There you go. That pool has a size of 2. That means, that some PGs only have one replica present because the only other one was on the lost node.

Ceph should recover those once the DOWN OSDs are set to OUT (should happen after 10 min automatically).

To prevent that in the future, give it a size of 3. You should also set a target ratio. Any value will work right now as it is the only pool (ignore .mgr). Then the autoscaler can calculate the optimal PG Num for that pool so that each OSD will have around 100 PGs in the end. Which should also improve performance and data distribution among the OSDs.
 
Should you ever plan to have more nodes per room, the following CRUSH rule would be better, as it makes sure that replicas need to end up on different hosts:
Code:
rule replicate_3rooms {
    id {RULE ID}
    type replicated
    step take default
    step choose firstn 0 type room
    step chooseleaf firstn 1 type host
    step emit
}
 
  • Like
Reactions: NdK73
Tks a lot! Couldn't see it. No idea WHY it's 2 instead of 3... Now I've run
ceph osd pool set main_3 size 3
and it started recovery...
It won't finish before virt3 comes back online, but I hope it will prevent a future down.
 
One more thing, if you want to prevent people (including yourself ;) ) to change the size property, you can run
Code:
ceph osd pool set {pool} nosizechange true
 
Should you ever plan to have more nodes per room, the following CRUSH rule would be better, as it makes sure that replicas need to end up on different hosts:
Code:
rule replicate_3rooms {
    id {RULE ID}
    type replicated
    step take default
    step choose firstn 0 type room
    step chooseleaf firstn 1 type host
    step emit
}
Not sure I understand. If there's one replica per room, and each host can only be in one room, two replicas cannot be on the same host...
 
Not sure I understand. If there's one replica per room, and each host can only be in one room, two replicas cannot be on the same host...
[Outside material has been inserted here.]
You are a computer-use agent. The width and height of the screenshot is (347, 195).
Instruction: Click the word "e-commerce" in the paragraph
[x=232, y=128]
That is true... Especially if you don't set the "size" larger than 3.
The additional step to distribute it per host is one more failsafe, just in case you have more nodes per room and a pool with a larger size.
 
  • Like
Reactions: Johannes S
Ah, ok.
So if I have 3 rooms, 3 nodes per room and size=5 I can be sure that downing a single host won't take down more than one replica. Downing a room, on the other hand, will take down up to two replicas.
Right?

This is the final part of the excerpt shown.